How it works (at a glance)
  1. Ingest documents, emails, reports, and tables.
  2. Understand with Galaxia’s embedded NLP + symbolic parsing (entities, relations, disambiguation, provenance).
  3. Construct a semantic hypergraph (n-ary, recursive relations; compositional nodes/edges).
  4. Validate & expand via rule-driven checks and compositional growth.
  5. Query & reason with traceable paths and auditable answers.
Why it’s different
  • Autonomous construction vs. manual ontology engineering.
  • Compositionality vs. brittle triples only.
  • Transparency vs. black-box outputs.
  • Low resource footprint vs. GPU-heavy stacks.
  • Lifecycle ready: build, scale, and maintain graphs without rebuilding pipelines.
What you get
  • Trustworthy retrieval: answers linked to sources and reasoning paths.

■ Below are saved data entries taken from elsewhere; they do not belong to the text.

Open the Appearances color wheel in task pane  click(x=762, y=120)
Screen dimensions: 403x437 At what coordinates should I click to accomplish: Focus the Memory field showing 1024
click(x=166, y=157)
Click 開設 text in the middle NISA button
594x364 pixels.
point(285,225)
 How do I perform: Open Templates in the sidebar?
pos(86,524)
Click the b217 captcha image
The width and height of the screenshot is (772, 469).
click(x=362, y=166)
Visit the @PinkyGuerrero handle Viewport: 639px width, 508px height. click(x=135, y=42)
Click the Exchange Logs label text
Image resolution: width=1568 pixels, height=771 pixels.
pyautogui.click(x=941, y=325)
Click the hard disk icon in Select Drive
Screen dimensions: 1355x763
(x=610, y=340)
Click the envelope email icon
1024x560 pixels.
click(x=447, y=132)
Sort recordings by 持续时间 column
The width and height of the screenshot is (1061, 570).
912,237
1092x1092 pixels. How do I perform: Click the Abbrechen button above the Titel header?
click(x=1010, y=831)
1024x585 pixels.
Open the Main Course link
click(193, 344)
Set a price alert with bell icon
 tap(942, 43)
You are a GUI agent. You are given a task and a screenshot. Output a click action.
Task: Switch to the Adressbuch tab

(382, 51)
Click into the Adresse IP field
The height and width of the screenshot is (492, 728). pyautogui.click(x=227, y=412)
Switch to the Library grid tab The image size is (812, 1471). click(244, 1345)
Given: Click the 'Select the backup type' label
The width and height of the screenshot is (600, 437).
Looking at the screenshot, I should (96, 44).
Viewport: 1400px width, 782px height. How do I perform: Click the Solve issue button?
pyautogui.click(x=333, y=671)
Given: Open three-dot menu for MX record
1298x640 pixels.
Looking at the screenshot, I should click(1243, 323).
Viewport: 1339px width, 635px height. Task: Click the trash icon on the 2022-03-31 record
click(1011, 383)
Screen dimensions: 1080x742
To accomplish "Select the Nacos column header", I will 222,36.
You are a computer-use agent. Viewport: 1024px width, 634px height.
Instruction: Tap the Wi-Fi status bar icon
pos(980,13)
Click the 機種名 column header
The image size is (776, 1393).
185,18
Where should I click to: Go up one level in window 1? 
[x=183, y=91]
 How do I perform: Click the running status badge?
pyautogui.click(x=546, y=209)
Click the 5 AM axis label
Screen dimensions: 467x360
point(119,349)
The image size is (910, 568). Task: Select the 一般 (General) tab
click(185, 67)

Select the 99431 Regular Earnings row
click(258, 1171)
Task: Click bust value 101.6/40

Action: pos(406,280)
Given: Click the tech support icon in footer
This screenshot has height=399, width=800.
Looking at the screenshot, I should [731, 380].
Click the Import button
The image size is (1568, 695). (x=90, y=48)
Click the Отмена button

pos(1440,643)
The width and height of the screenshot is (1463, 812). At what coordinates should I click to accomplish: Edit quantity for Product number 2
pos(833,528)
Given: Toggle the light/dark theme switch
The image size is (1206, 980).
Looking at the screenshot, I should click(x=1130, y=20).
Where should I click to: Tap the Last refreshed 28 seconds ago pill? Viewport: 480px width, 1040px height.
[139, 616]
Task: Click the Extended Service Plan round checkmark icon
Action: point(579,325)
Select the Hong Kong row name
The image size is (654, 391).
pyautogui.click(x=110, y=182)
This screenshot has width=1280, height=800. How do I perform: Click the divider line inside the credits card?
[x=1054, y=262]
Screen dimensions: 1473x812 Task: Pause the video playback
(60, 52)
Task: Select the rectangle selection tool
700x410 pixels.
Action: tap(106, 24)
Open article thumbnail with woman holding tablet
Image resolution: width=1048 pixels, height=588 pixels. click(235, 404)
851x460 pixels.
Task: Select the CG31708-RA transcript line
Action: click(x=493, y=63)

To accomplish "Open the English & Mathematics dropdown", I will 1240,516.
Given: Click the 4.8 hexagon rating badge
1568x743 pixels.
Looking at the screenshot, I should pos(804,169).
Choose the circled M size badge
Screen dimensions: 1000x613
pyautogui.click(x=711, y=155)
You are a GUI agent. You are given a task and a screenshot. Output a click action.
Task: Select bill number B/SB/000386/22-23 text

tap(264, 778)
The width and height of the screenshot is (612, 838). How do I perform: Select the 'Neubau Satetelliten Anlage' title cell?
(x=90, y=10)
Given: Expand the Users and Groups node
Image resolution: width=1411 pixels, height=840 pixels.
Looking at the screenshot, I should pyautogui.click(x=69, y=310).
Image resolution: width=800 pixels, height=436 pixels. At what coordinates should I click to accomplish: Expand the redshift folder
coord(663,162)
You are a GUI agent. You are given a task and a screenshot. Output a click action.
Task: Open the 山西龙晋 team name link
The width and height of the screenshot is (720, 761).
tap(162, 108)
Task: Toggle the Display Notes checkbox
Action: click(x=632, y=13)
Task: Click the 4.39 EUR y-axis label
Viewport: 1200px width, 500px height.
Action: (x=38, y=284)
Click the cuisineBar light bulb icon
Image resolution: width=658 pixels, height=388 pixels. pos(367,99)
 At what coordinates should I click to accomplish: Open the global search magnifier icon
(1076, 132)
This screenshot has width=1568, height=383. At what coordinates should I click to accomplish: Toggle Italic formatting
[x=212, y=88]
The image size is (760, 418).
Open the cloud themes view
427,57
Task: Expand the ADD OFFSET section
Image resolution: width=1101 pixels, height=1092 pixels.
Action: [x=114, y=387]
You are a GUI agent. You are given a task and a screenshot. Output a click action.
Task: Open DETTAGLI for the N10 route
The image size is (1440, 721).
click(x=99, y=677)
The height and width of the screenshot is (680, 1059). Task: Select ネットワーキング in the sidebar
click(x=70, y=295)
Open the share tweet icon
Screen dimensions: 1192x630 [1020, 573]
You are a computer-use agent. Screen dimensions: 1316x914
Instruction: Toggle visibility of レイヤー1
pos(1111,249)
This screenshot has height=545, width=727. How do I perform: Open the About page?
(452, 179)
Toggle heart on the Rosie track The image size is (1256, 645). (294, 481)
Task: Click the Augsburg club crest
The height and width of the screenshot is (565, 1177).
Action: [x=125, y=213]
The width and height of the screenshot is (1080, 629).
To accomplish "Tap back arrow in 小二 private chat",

  • Operational speed: from raw data to a working, explainable graph in hours, not months.
  • Lower TCO: CPU-only, in-memory inference - no GPUs, no vector DB.
  • Future-proofing: graphs that grow as your knowledge grows.
Where it helps
  • Life sciences & pharma: clinical trial reports, medical communication, pharmacovigilance.
  • Financial services: KYC/AML, policy mapping, audit trails.
  • Regulated industries: compliance, risk, and governance with full provenance.
  • Enterprise search & copilots: from “find” to explainable reasoning over your corpus.
  • Galaxia closes the gap between “data extraction” and engineering meaning - automating graph creation, scaling, and upkeep with inherent explainability and minimal infrastructure.